Making Data Available to Proxied Data Requests

We talked about the differences between using proxied and inline content within a gadget in Chapter 3 in the section Inline Versus Proxy Content. Depending on the architecture and needs of their application development environment, many developers may prefer the proxied content approach for its ease of use.

If the markup for the Content sections of your gadget is defined with a proxied data source, the way you make container data sources available to that file is very similar to the methods we have used in earlier sections:

<Content type="url" view="canvas" href="http://www.mysite.com/canvas.php">
  <os:PeopleRequest key="ownerFriends" userId="@owner"
                    groupId="@friends" startIndex="10" count="20"
                    fields="name,nickname,gender,birthday" />
</Content>

We define our Content node, with our proxied content being loaded through the file specified in the href attribute. Normally, when using proxied content, we would have a self-closing Content node, but to add the container data we instead embed the data source that we are looking for—in this case, a subset of the application owner’s friends.

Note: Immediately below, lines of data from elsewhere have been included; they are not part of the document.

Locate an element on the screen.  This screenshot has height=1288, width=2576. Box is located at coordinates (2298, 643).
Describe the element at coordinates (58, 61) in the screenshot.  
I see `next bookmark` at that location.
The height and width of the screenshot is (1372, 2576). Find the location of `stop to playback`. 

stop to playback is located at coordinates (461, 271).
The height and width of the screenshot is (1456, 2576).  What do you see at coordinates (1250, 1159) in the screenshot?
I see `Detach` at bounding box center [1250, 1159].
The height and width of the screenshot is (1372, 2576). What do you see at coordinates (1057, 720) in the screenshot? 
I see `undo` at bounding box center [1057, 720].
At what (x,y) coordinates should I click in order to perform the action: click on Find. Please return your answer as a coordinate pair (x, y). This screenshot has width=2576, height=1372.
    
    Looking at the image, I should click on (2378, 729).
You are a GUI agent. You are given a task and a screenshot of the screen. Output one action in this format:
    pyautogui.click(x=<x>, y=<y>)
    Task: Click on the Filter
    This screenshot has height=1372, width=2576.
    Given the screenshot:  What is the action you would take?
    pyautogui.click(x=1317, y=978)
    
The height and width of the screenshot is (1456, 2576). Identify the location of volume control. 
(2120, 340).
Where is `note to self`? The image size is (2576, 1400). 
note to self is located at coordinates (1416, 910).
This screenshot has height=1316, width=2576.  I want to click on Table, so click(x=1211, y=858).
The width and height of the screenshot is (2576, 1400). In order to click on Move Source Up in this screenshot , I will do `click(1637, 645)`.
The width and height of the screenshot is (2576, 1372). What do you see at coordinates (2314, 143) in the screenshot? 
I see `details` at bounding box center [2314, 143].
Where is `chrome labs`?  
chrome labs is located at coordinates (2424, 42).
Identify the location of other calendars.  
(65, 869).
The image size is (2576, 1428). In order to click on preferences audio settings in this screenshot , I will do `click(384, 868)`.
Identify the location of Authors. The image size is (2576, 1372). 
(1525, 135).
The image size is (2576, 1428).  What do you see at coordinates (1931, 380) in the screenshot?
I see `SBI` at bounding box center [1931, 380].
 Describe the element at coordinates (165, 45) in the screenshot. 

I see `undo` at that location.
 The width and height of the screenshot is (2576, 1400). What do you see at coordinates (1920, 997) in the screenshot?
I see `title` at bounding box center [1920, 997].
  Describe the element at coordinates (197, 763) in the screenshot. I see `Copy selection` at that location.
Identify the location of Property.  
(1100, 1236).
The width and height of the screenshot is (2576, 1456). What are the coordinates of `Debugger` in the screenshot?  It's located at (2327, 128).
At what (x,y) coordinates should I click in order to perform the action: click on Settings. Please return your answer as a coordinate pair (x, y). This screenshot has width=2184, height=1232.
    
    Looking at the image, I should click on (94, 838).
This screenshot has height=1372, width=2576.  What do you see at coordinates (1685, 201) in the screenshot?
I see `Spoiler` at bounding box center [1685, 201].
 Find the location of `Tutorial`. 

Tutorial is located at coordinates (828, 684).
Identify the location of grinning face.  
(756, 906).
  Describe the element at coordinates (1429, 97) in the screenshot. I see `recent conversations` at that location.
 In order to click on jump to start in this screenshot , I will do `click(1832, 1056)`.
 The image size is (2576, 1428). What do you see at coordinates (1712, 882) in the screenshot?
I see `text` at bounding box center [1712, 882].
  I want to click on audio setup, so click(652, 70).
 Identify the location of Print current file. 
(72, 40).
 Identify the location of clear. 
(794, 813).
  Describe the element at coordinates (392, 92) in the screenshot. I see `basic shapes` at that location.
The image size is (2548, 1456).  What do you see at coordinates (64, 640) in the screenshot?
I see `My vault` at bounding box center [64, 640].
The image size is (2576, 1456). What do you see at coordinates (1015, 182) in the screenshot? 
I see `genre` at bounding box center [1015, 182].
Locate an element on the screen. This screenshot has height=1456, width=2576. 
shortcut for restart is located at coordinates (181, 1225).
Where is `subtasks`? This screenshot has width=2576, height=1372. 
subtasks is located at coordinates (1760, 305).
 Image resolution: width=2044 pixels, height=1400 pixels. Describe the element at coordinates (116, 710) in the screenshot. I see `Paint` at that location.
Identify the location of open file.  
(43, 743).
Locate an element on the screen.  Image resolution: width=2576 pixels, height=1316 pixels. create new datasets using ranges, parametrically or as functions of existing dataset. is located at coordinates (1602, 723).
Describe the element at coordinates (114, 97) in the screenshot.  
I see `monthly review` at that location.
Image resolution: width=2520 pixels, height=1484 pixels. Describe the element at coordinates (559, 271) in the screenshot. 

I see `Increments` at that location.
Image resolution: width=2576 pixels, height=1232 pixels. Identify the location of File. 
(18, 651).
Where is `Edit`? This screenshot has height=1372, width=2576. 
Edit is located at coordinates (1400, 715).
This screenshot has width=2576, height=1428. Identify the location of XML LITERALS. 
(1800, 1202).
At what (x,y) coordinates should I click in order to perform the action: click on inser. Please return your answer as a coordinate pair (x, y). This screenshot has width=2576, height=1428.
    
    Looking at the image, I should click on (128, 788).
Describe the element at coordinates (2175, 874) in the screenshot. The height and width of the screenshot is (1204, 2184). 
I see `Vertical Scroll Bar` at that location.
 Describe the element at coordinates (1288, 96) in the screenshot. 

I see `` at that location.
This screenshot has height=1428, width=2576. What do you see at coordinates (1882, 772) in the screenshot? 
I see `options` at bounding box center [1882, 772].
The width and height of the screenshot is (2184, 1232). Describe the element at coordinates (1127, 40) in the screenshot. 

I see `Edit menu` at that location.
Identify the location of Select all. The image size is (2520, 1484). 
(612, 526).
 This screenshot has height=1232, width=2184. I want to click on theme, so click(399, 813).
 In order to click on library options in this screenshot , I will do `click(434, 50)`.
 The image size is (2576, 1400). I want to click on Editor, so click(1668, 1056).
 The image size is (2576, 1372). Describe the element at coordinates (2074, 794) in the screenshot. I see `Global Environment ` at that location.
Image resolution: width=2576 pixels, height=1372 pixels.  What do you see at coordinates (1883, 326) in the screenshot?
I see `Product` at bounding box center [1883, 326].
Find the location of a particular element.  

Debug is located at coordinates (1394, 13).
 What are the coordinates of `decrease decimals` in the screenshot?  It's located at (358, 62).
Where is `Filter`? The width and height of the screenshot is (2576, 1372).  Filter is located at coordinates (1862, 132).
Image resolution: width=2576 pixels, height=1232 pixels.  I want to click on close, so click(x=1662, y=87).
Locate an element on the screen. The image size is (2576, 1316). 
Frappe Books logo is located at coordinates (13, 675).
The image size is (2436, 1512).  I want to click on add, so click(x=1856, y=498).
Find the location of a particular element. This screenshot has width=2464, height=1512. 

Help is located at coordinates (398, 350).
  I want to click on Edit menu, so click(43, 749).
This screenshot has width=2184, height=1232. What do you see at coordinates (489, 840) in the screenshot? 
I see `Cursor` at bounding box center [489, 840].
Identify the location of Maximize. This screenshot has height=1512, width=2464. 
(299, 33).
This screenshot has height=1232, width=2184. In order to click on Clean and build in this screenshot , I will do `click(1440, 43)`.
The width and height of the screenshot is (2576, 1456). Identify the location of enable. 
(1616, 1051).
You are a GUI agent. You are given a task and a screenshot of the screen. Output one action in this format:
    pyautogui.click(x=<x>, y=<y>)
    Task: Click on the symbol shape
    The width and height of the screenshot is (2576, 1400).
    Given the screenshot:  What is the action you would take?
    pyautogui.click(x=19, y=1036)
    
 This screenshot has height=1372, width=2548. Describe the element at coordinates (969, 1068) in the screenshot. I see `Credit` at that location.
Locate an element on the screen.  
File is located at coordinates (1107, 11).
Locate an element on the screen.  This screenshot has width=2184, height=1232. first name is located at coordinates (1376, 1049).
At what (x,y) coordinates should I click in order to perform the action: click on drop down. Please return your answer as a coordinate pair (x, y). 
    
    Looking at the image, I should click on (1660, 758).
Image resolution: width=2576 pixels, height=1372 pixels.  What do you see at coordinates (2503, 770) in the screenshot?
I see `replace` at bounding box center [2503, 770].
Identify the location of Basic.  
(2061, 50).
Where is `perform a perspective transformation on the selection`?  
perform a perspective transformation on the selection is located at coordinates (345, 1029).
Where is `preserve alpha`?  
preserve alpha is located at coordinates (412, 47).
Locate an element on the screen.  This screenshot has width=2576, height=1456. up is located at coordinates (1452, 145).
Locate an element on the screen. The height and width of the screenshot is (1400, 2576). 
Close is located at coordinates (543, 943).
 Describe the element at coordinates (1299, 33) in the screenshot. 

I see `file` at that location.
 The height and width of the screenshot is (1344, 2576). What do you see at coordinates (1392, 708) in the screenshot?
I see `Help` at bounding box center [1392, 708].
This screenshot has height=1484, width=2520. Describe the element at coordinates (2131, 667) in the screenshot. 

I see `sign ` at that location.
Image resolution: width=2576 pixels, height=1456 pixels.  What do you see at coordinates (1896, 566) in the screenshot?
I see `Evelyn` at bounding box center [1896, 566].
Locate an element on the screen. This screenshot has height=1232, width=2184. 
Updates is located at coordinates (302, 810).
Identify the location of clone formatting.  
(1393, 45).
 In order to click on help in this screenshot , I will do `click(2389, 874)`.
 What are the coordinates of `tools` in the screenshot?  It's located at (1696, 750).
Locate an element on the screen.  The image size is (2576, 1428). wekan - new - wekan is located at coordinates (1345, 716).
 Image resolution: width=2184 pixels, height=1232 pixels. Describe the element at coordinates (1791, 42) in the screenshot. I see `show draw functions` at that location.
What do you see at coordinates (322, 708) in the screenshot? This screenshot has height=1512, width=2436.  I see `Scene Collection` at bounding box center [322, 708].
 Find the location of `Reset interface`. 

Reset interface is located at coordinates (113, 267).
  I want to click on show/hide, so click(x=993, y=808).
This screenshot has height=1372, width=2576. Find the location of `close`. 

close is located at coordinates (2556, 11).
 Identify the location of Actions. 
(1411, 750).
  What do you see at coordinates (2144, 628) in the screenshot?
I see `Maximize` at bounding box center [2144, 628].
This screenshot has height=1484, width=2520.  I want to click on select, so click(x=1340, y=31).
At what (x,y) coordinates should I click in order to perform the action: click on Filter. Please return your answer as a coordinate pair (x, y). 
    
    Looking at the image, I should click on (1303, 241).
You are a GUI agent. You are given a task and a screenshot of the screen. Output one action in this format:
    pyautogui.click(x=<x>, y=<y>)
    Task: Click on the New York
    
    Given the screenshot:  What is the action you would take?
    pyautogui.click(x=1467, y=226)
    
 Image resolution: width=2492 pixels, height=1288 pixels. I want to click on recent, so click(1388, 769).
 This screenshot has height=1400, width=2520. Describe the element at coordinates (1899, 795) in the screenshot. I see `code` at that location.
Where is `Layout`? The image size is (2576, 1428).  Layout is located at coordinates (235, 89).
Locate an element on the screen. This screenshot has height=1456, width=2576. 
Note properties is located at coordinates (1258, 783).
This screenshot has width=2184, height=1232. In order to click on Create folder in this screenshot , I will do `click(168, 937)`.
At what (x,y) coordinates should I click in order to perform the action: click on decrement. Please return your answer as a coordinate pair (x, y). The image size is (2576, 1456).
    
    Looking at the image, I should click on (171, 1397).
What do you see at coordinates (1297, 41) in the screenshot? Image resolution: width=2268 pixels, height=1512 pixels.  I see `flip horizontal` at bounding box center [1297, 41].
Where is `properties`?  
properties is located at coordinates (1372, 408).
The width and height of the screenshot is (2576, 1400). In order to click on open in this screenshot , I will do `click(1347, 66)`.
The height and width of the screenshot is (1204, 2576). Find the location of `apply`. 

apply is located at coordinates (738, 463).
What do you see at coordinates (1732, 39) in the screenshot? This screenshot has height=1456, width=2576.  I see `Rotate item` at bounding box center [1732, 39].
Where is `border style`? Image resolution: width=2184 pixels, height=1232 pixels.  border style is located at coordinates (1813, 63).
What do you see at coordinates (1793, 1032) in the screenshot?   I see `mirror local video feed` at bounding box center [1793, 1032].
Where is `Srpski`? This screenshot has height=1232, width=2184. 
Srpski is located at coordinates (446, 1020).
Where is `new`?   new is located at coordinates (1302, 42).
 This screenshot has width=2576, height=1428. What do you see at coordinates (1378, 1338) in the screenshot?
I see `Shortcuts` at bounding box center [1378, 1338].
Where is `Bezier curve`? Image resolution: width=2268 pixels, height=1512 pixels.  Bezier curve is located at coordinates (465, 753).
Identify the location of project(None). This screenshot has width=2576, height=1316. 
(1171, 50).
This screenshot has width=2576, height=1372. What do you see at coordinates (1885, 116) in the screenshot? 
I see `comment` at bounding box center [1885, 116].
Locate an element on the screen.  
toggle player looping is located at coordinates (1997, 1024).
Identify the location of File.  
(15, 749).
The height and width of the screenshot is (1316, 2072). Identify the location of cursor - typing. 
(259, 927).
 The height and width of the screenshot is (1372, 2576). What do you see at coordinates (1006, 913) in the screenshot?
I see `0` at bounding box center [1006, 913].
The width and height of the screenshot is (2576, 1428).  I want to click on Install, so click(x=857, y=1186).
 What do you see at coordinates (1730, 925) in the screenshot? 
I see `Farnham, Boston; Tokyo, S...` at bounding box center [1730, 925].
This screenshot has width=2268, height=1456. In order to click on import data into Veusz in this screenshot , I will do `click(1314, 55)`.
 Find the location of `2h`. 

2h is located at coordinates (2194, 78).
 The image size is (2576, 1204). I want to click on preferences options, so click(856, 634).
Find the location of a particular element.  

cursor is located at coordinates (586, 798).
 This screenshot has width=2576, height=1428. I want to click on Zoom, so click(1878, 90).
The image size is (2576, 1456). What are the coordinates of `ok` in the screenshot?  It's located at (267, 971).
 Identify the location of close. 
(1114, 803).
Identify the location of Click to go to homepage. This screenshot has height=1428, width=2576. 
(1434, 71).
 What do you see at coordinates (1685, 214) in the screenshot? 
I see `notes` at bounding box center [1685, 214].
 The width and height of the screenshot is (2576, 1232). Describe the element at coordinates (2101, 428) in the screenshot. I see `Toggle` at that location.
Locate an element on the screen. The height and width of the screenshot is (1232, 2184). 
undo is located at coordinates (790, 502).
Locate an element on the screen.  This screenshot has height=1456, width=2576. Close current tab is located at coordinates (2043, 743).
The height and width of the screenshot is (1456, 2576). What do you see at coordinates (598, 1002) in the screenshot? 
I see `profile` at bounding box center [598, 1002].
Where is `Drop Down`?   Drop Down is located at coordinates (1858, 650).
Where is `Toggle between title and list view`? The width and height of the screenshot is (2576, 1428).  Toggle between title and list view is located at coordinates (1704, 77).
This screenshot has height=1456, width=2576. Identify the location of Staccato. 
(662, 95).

Once the proxied content source is fetched, all of the data sources requested will be passed to the file as POSTed JSON objects. If the container cannot also send the opensocial_owner parameter (which contains the unique identifier for the owner) to the third-party server, then references to @owner will return a 403 forbidden HTTP error. The same would hold true if we were using the @viewer or @me values and the container could not send the opensocial_viewer parameter.